Updates

From Virtual to Hybrid: How to Drive Return on Events in 2022

According to Sarah Reed, an event planner and Senior Director of Global Strategic Events for Zendesk, event registration and attendance at virtual events is up about 75% around the globe. Reed also notes that costs are down, pipeline is up, and the return on investment (ROI) has increased by 400%.

For many nonprofits and charities, this is great news. Virtual fundraisers can be held for a fraction of the cost of an in-person event and easily accommodate more supporters than traditional galas. The reduced expense also allows your event planners to host more galas each year, increasing opportunities for more donations and better funding.

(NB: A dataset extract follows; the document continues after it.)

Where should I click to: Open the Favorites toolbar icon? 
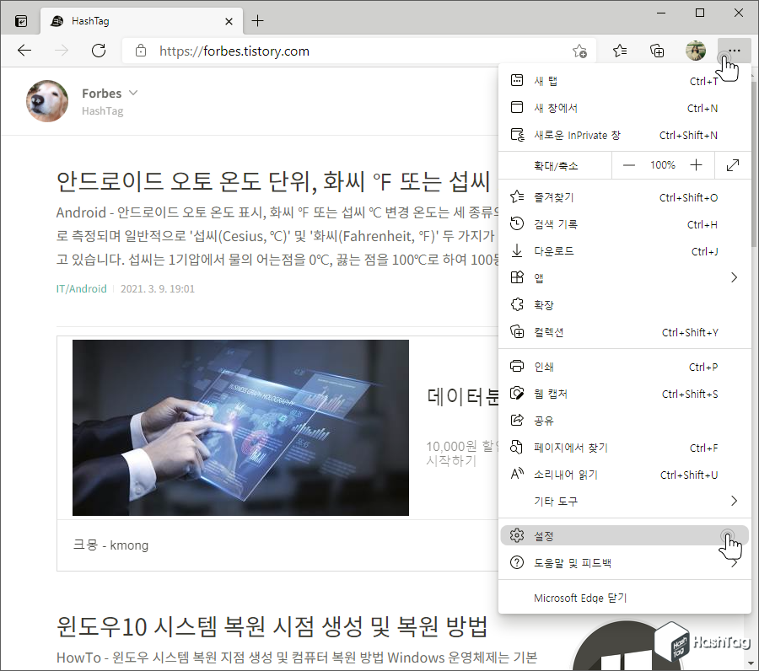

On the other hand, virtual fatigue is causing many people to shy away from online event invites. And while hybrid events are popular, it takes time to discover what activities will engage your in-person and virtual audiences the best — which can eat up your budget. With so many factors affecting virtual and hybrid events, how can you ensure that your future events and fundraisers will offer a good ROI?

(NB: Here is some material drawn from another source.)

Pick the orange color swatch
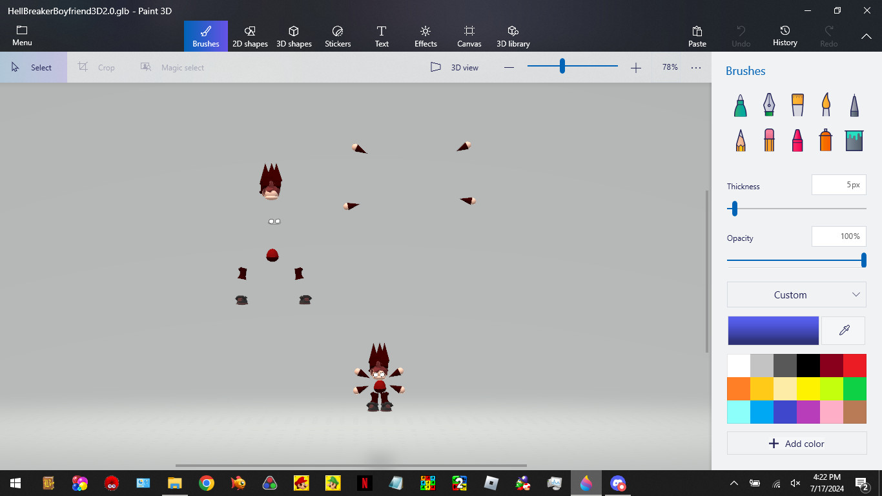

Reed and Jessica Vogel, Vice President of Marketing for Moveable Ink, offer some suggestions in their online webinar “From Virtual to Hybrid: How to Drive Return on Events in 2021.” Moderated by David Moricca, CEO and co-founder of Socialive, the webinar explores many questions about virtual events and discusses how virtual and hybrid galas can be structured to better engage audiences. Over the course of an hour, the professionals offer many actionable steps for planning successful virtual events and increasing audience engagement before, during, and after your event.

To help you apply this knowledge to your own events, we’ve distilled these tips into a series of guidelines you can apply to your virtual and hybrid galas. Read carefully — odds are, you’ll find some ideas that will restructure how you think about online fundraising. 

Tip #1: Increase Your Conversion Rate by Knowing Who You Need to Invite

With the virtually unlimited online space you enjoy through online platforms like PayBee’s, it’s tempting to just invite everyone in your database to all your virtual galas. After all, the more people you invite, the more potential donors and supporters you gain, right?

Well, maybe not. Unfortunately, this strategy can result in burnout for your attendees who are already getting dozens of evites to other virtual events. To improve your conversion rate, Reed suggests establishing an “events council” that can help focus on the audience you want to reach at each virtual or hybrid event. An events council should determine:

·        Why are you hosting this event?

·        What is this event’s purpose — and why does it matter?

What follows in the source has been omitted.